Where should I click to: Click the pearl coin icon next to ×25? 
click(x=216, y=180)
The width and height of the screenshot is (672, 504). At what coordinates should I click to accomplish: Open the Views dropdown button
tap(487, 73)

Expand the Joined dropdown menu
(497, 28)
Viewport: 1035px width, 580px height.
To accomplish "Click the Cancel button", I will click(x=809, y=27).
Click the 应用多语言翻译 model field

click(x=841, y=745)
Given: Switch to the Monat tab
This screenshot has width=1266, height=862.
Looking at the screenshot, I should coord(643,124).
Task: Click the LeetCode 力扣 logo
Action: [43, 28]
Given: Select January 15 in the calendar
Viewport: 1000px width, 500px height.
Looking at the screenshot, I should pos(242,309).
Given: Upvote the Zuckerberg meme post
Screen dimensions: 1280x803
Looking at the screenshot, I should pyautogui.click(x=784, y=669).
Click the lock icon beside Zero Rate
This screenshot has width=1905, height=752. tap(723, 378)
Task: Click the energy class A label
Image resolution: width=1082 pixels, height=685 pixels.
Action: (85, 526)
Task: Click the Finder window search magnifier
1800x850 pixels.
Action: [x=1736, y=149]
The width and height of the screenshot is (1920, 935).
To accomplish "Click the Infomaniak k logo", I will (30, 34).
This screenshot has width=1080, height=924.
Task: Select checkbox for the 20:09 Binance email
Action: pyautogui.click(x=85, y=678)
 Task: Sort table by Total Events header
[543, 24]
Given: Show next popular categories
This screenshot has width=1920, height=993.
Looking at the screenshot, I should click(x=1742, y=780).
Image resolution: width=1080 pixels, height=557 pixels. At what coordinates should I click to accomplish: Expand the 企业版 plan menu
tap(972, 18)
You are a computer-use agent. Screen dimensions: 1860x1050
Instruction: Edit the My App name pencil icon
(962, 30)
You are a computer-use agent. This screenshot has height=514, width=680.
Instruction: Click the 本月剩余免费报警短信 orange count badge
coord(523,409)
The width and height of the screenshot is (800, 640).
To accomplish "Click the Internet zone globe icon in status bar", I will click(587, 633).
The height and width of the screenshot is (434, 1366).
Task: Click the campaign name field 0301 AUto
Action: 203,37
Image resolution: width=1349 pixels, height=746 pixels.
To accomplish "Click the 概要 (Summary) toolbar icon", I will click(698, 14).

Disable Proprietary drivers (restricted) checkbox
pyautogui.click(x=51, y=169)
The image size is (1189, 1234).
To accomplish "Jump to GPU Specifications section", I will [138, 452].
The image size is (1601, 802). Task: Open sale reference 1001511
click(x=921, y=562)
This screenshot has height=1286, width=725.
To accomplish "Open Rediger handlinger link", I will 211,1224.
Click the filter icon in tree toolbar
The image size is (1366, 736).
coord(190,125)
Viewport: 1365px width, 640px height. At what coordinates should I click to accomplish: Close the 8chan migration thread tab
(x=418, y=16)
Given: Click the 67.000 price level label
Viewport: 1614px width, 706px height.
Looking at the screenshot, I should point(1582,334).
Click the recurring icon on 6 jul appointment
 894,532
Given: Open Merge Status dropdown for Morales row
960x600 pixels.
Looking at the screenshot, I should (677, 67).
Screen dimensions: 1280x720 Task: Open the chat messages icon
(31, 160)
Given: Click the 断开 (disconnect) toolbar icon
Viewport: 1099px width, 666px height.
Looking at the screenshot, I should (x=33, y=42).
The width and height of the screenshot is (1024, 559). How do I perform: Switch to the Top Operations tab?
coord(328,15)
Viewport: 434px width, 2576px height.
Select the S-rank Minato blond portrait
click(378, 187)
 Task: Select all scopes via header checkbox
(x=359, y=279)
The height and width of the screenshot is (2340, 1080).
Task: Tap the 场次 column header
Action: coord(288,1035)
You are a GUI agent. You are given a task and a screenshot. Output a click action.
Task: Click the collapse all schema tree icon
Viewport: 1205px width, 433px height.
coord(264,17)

·····

**ASSIGNMENT**
Give the records again, unchanged and complete.

**EXERCISE ANSWER**
Where should I click to: Click the pearl coin icon next to ×25? 
click(x=216, y=180)
The width and height of the screenshot is (672, 504). At what coordinates should I click to accomplish: Open the Views dropdown button
tap(487, 73)

Expand the Joined dropdown menu
(497, 28)
Viewport: 1035px width, 580px height.
To accomplish "Click the Cancel button", I will click(x=809, y=27).
Click the 应用多语言翻译 model field

click(x=841, y=745)
Given: Switch to the Monat tab
This screenshot has width=1266, height=862.
Looking at the screenshot, I should coord(643,124).
Task: Click the LeetCode 力扣 logo
Action: [43, 28]
Given: Select January 15 in the calendar
Viewport: 1000px width, 500px height.
Looking at the screenshot, I should pos(242,309).
Given: Upvote the Zuckerberg meme post
Screen dimensions: 1280x803
Looking at the screenshot, I should pyautogui.click(x=784, y=669).
Click the lock icon beside Zero Rate
This screenshot has width=1905, height=752. tap(723, 378)
Task: Click the energy class A label
Image resolution: width=1082 pixels, height=685 pixels.
Action: (85, 526)
Task: Click the Finder window search magnifier
1800x850 pixels.
Action: [x=1736, y=149]
The width and height of the screenshot is (1920, 935).
To accomplish "Click the Infomaniak k logo", I will (30, 34).
This screenshot has width=1080, height=924.
Task: Select checkbox for the 20:09 Binance email
Action: pyautogui.click(x=85, y=678)
 Task: Sort table by Total Events header
[543, 24]
Given: Show next popular categories
This screenshot has width=1920, height=993.
Looking at the screenshot, I should click(x=1742, y=780).
Image resolution: width=1080 pixels, height=557 pixels. At what coordinates should I click to accomplish: Expand the 企业版 plan menu
tap(972, 18)
You are a computer-use agent. Screen dimensions: 1860x1050
Instruction: Edit the My App name pencil icon
(962, 30)
You are a computer-use agent. This screenshot has height=514, width=680.
Instruction: Click the 本月剩余免费报警短信 orange count badge
coord(523,409)
The width and height of the screenshot is (800, 640).
To accomplish "Click the Internet zone globe icon in status bar", I will click(587, 633).
The height and width of the screenshot is (434, 1366).
Task: Click the campaign name field 0301 AUto
Action: 203,37
Image resolution: width=1349 pixels, height=746 pixels.
To accomplish "Click the 概要 (Summary) toolbar icon", I will click(698, 14).

Disable Proprietary drivers (restricted) checkbox
pyautogui.click(x=51, y=169)
The image size is (1189, 1234).
To accomplish "Jump to GPU Specifications section", I will [138, 452].
The image size is (1601, 802). Task: Open sale reference 1001511
click(x=921, y=562)
This screenshot has height=1286, width=725.
To accomplish "Open Rediger handlinger link", I will 211,1224.
Click the filter icon in tree toolbar
The image size is (1366, 736).
coord(190,125)
Viewport: 1365px width, 640px height. At what coordinates should I click to accomplish: Close the 8chan migration thread tab
(x=418, y=16)
Given: Click the 67.000 price level label
Viewport: 1614px width, 706px height.
Looking at the screenshot, I should point(1582,334).
Click the recurring icon on 6 jul appointment
 894,532
Given: Open Merge Status dropdown for Morales row
960x600 pixels.
Looking at the screenshot, I should (677, 67).
Screen dimensions: 1280x720 Task: Open the chat messages icon
(31, 160)
Given: Click the 断开 (disconnect) toolbar icon
Viewport: 1099px width, 666px height.
Looking at the screenshot, I should (x=33, y=42).
The width and height of the screenshot is (1024, 559). How do I perform: Switch to the Top Operations tab?
coord(328,15)
Viewport: 434px width, 2576px height.
Select the S-rank Minato blond portrait
click(378, 187)
 Task: Select all scopes via header checkbox
(x=359, y=279)
The height and width of the screenshot is (2340, 1080).
Task: Tap the 场次 column header
Action: coord(288,1035)
You are a GUI agent. You are given a task and a screenshot. Output a click action.
Task: Click the collapse all schema tree icon
Viewport: 1205px width, 433px height.
coord(264,17)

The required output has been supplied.